Há divergências de pontos-de-vista entre os senadores Renato Casagrande (PSB-ES) e Marisa Serrano (PSDB-MS). Isso pode acarretar na apresentação de dois relatórios, além de um terceiro do senador Almeida Lima (PMDB-SE), que pedirá a absolvição de Renan.
Os três relatores se reúnem na terça-feira em um esforço para apresentar um parecer único, o que dificilmente ocorrerá. A possibilidade de haver dois relatórios diferentes favorece Renan porque dilui os votos no conselho. Assim, Casagrande e Marisa tentarão fundir seus pareceres.
Para a senadora tucana, a quebra de decoro parlamentar é uma definição de cunho político, e não criminal. Seu argumento principal é que o presidente do Senado não poderia usar um lobista de uma empreiteira privada para intermediar pagamentos da pensão alimentícia à jornalista Mônica Veloso. ''O presidente do Senado tem o dever de dar o bom exemplo. Ele precisa ser diligente'', afirmou Marisa.
Ela também pretende mirar no fato de Renan não ter declarado no Imposto de Renda a pensão alimentícia de R$ 12 mil mensais. O presidente do Senado diz que optou pela discrição por se tratar de uma relação extraconjugal. ''Isso é contra a lei'', afirmou a relatora.
Integrante do Conselho de Ética, o senador Eduardo Suplicy (PT-SP), concorda. ''Não há na legislação a previsão de que, se você tiver razões de foro íntimo, não precisa declarar rendimentos no Imposto de Renda'', afirmou o petista.
Marisa pretende destacar ainda trecho da perícia da Polícia Federal, no qual a contabilidade rural do presidente do Senado é considerada ''fictícia'' devido à ausência de registros de despesas com o custeio das fazendas. Segundo a PF, essa lacuna se reflete na evolução patrimonial do senador.
Em resumo, a senadora tucana recomendará a cassação amparada no conjunto de denúncias contra Renan nos últimos três meses, e não em um fato específico. Já Casagrande pedirá a perda do mandato de Renan porque vê provas cabais de que houve crimes fiscais e financeiros.
Ele está convencido que o presidente do Senado não tinha dinheiro suficiente para arcar com o pagamento da pensão alimentícia e recorreu a artifícios contábeis para inflar seus rendimentos, seja com gado ou com empréstimos nunca pagos. ''Nunca vamos ter um recibo da empreiteira.

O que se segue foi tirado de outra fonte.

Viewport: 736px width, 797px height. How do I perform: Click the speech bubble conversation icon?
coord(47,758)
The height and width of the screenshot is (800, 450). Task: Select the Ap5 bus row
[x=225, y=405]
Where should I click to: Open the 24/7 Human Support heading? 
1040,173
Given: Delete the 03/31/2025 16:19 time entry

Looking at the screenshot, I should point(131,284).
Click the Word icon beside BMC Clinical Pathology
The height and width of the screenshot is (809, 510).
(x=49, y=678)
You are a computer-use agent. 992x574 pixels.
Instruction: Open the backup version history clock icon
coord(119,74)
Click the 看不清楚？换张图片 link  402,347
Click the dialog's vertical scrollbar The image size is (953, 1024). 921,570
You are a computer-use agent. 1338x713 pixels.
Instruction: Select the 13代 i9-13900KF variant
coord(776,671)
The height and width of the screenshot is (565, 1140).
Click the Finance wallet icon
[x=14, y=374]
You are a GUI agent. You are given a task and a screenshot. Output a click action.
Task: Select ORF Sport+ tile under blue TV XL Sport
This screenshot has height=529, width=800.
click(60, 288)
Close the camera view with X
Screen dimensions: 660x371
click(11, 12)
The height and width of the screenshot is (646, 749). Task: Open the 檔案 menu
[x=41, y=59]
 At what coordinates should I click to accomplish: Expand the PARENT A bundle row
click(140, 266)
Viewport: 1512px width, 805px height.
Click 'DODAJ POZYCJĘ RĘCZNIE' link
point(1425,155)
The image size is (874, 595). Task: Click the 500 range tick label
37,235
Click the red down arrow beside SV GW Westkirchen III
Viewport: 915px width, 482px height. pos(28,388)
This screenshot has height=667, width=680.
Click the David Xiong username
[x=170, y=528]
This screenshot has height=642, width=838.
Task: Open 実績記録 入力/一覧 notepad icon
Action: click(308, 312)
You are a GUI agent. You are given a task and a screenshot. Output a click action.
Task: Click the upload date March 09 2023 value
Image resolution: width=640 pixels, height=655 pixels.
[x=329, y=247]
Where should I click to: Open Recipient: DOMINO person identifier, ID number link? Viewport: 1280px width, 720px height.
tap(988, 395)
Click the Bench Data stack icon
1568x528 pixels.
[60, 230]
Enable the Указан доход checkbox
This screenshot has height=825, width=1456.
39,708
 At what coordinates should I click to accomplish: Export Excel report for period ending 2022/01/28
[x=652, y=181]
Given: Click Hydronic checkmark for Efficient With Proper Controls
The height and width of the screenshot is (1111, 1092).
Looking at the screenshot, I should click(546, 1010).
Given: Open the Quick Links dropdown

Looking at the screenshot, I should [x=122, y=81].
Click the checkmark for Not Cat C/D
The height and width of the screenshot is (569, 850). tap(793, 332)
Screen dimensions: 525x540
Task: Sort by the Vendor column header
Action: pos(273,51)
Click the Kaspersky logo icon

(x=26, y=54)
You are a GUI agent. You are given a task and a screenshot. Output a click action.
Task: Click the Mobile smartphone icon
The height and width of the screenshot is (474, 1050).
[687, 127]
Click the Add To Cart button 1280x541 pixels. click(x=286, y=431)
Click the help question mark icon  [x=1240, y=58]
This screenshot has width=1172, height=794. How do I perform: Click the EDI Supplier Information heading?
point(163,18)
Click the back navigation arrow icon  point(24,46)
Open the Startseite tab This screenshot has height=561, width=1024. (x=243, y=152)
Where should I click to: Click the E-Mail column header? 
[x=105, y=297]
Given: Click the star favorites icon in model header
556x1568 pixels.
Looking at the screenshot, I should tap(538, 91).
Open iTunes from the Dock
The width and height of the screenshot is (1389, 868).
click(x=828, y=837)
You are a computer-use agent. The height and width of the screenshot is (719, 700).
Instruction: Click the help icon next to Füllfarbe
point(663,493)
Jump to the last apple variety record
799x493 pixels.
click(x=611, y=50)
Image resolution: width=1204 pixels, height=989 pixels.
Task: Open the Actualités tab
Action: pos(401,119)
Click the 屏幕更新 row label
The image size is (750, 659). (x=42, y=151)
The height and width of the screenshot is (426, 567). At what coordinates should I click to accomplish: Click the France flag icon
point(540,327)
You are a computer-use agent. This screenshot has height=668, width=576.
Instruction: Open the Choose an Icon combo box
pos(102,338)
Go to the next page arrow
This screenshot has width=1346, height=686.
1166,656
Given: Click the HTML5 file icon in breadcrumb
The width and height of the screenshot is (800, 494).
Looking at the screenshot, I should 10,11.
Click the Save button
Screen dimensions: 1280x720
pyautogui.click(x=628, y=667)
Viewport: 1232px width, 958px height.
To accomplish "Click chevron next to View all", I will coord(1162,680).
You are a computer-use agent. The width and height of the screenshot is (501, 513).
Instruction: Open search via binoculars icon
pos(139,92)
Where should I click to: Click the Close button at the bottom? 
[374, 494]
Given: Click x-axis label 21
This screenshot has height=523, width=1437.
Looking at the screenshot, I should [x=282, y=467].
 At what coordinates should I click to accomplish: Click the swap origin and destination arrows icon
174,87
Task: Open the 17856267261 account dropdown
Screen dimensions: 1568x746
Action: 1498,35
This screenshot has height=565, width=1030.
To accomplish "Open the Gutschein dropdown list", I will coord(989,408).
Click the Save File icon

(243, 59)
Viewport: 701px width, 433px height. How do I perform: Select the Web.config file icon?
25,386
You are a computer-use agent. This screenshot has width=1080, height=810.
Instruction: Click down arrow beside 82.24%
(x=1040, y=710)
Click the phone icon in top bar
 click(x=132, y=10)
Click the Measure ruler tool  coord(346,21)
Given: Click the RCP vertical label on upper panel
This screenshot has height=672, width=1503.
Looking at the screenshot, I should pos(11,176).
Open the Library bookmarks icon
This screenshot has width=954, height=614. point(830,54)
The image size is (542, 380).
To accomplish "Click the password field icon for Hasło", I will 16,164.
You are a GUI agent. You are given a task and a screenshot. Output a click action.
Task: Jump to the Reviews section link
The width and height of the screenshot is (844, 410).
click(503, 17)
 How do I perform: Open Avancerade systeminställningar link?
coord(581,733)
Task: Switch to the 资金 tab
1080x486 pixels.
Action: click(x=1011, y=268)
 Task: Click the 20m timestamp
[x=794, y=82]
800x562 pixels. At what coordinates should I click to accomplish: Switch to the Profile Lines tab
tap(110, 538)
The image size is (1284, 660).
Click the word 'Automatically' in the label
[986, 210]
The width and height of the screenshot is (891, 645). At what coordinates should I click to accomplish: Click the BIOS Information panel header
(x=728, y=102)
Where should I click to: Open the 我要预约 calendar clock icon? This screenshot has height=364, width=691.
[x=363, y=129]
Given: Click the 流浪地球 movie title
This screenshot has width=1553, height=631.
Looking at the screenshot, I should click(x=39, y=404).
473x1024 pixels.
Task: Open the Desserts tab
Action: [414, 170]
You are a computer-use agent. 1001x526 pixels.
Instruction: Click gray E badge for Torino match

Vamos dar a resposta indiretamente'', afirmou.
Integrante da base de sustentação do governo, Casagrande está mais cauteloso na redação de seu relatório, procurando se ater a argumentos técnicos.
O terceiro relator, Almeida Lima, que é aliado de Renan, pedirá a absolvição baseado no seguinte tripé: os documentos apresentados por Renan para comprovar rendimentos são autênticos, o gado era vendido no valor de mercado e as vendas realmente teriam ocorrido.